The scope of the present invention is not limited to these examples. (Example 1) (1) Preparation of quercetin-3,4'-diglucoside Onion was homogenized together with the skin in an equal volume of 80% methanol, and then suction-filtered with a filter paper. The extract obtained by concentrating the filtrate under reduced pressure was dissolved in deionized water, and passed through a reverse-phase Amberlite XAD-2 column equilibrated with deionized water. The column was washed with the same amount of deionized water as the sample solution, and then eluted with methanol. The fraction eluted with methanol was concentrated to dryness under reduced pressure. This fraction is dissolved in a small amount of 50% methanol,
Gel filtration was performed with Toyopearl HW-40 equilibrated with% methanol. Quercetin-3,4'-diglucoside was obtained in one fraction at a purity of almost 100%. Quercetin-3,4'-diglucoside thus obtained was consistent with known ones in the change in absorption spectrum and mass fragment analysis accompanying the addition of aluminum chloride and sodium acetate. (2) Assay for UV protection effect Next, quercetin-3,4'-diglucoside was added to the culture at various concentrations, and human histiocytic lymphoma cells, U
The UV protection effect was examined in an assay system using -937. The protective effect increased with the concentration, and almost 100% of the effect was obtained at about 400 micromol / liter. On the other hand, no lethal effect was observed even at a concentration of 800 micromol / liter (FIG. 1).

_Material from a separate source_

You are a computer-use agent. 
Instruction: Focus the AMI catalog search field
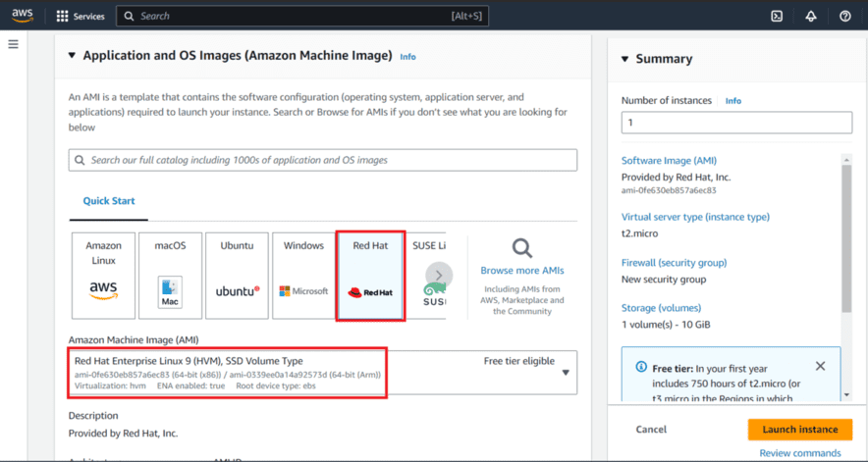coord(324,160)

【0015】 (実施例2) ケルセチン−3−アラビノグルコシドとケルセチン−3
−ルチノシドを種々の濃度で培養液に添加し、ヒト組織
球性リンパ腫細胞、U−937 を用いたアッセイの系で効
果を調べた。MTT法で調べた培養細胞のバイアビリテ
ィーはいずれの化合物においても添加濃度の増加と共に
急激に上昇し、400 マイクロモル/リットルで100 %に
達し、紫外線の有害作用を完全に防御した。一方、致死
効果はいずれも、800 マイクロモル/リットルの濃度に
おいても全く認められなかった(図2、図3)。Example 2 Quercetin-3-arabinoglucoside and quercetin-3
-Rutinosides were added to the culture at various concentrations, and the effect was examined in an assay system using human histiocytic lymphoma cells, U-937. The viability of the cultured cells examined by the MTT method increased sharply with increasing concentrations of all the compounds, and reached 100% at 400 micromol / liter, completely preventing the harmful effects of ultraviolet rays. On the other hand, none of the lethal effects were observed even at a concentration of 800 micromol / liter (FIGS. 2 and 3).
【0016】[0016]
本発明により、優れた紫外線防御作用を示し、しかも極
めて安全性の高い紫外線防御剤が提供される。According to the present invention, there is provided an ultraviolet protective agent which exhibits excellent ultraviolet protective action and is extremely safe.
【図1】ケルセチン−3,4’−ジグルコシドのヒト組
織球性リンパ腫細胞系における紫外線防御効果を示す図
である。FIG. 1 shows the protective effect of quercetin-3,4′-diglucoside on ultraviolet rays in human histiocytic lymphoma cell lines.
【図2】ケルセチン−3−アラビノグルコシドのヒト組
織球性リンパ腫細胞系における紫外線防御効果を示す図
である。FIG. 2 shows the UV protection effect of quercetin-3-arabinoglucoside on human histiocytic lymphoma cell lines.
【図3】ケルセチン−3−ルチノシドのヒト組織球性リ
ンパ腫細胞系における紫外線防御効果を示す図である。FIG. 3 shows the UV protection effect of quercetin-3-rutinoside on human histiocytic lymphoma cell lines.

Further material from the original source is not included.